To register a component:

To register a component implemented in Delphi:

  1. Add a procedure named Register to the interface part of the component's unit. Register takes no parameters, so the declaration is very simple:
  procedure Register;

Note: Although Delphi is a case insensitive language, the Register procedure is case sensitive and must be spelled with an uppercase R.

See more code details in Creating a Component with the Component Wizard.
If you are adding a component to a unit that already contains components, it should already have a Register procedure declared, so you do not need to change the declaration.
  1. Write the Register procedure in the implementation part of the unit, calling RegisterComponents for each component you want to register. RegisterComponents is a procedure that takes two parameters: the name of a Tool Palette category and a set of component types:
procedure Register;
begin
  Classes.RegisterComponents('MyComponents', [MyComponent]);
end;

If you are adding a component to an existing registration, you can either add the new component to the set in the existing statement, or add a new statement that calls RegisterComponents.
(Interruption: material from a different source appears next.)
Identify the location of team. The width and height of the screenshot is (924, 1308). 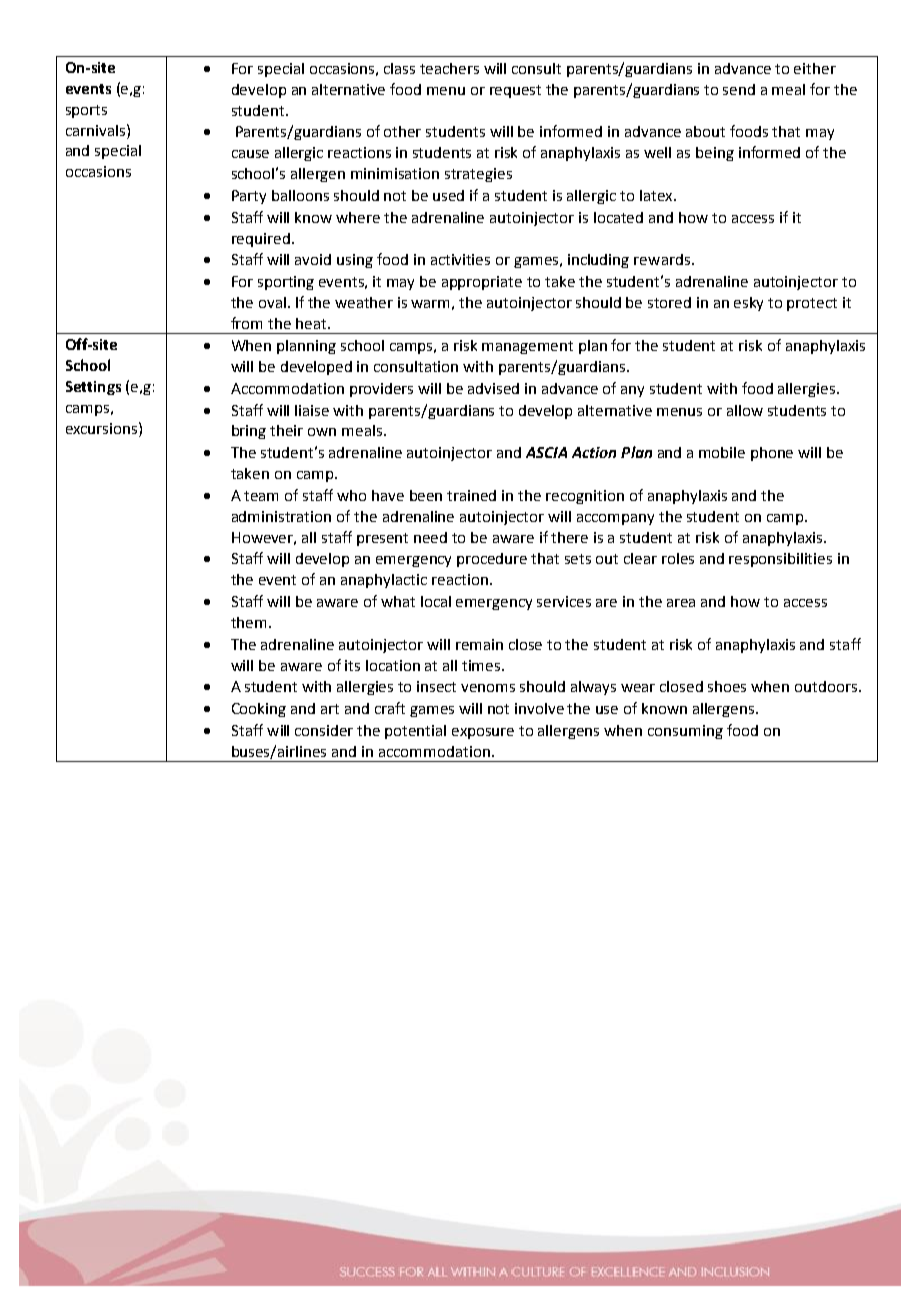
(261, 496).
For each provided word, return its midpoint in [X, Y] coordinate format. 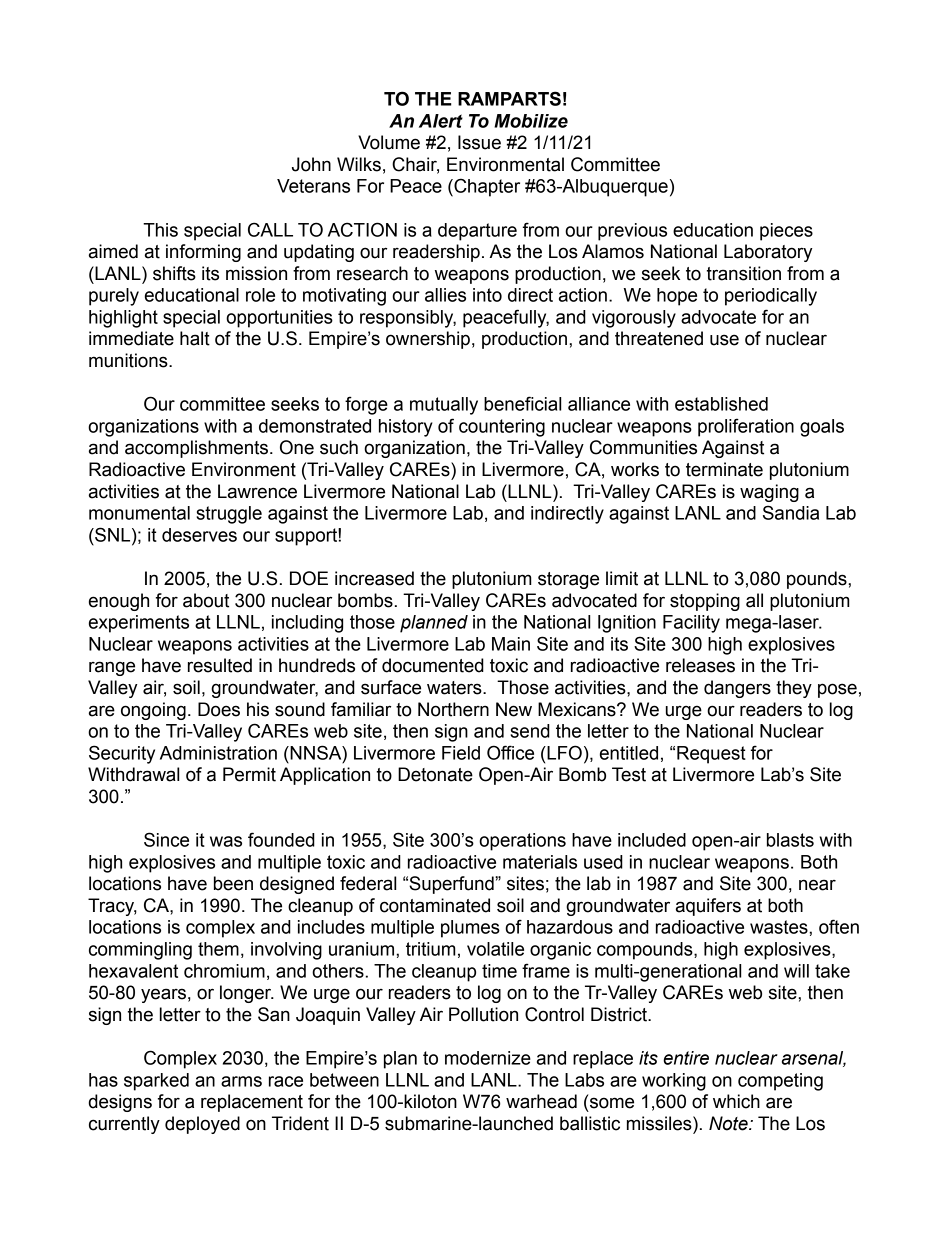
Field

To register a component implemented in C++, add a procedure named Register to the component's unit:

namespace MyComponent
{
  void __fastcall PACKAGE Register()
  {
    TComponentClass classes[1] = {__classid(TMyComponent)};
    RegisterComponents("Samples", classes, 0);
  }
}

See more code details in Creating a Component with the Component Wizard.

If you are adding a component to a unit that already contains components, it should already have a Register procedure declared, so you do not need to change the declaration.